DIRECTIONS: Write out exactly, with no other output, the lines below from the one that contains "CONTENIDOS (227, 110)" through the end.

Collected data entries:

*** Begin section ***

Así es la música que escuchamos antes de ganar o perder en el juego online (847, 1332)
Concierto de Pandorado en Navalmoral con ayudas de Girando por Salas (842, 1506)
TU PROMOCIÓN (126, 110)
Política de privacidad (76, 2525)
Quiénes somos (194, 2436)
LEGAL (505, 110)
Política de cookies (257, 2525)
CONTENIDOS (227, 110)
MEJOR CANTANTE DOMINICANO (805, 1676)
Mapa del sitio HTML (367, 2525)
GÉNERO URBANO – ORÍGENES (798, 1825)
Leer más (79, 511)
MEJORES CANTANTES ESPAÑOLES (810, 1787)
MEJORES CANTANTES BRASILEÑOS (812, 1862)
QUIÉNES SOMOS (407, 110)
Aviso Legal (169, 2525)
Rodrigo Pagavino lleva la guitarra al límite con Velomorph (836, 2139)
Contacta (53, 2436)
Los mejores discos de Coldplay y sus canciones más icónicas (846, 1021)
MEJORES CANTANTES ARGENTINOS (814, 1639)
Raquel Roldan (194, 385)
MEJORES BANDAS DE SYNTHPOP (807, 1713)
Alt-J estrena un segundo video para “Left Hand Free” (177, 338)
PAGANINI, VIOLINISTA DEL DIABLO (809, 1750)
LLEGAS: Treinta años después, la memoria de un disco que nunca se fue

*** End section ***

OUTPUT FOR THIS EXERCISE:
CONTENIDOS (227, 110)
MEJOR CANTANTE DOMINICANO (805, 1676)
Mapa del sitio HTML (367, 2525)
GÉNERO URBANO – ORÍGENES (798, 1825)
Leer más (79, 511)
MEJORES CANTANTES ESPAÑOLES (810, 1787)
MEJORES CANTANTES BRASILEÑOS (812, 1862)
QUIÉNES SOMOS (407, 110)
Aviso Legal (169, 2525)
Rodrigo Pagavino lleva la guitarra al límite con Velomorph (836, 2139)
Contacta (53, 2436)
Los mejores discos de Coldplay y sus canciones más icónicas (846, 1021)
MEJORES CANTANTES ARGENTINOS (814, 1639)
Raquel Roldan (194, 385)
MEJORES BANDAS DE SYNTHPOP (807, 1713)
Alt-J estrena un segundo video para “Left Hand Free” (177, 338)
PAGANINI, VIOLINISTA DEL DIABLO (809, 1750)
LLEGAS: Treinta años después, la memoria de un disco que nunca se fue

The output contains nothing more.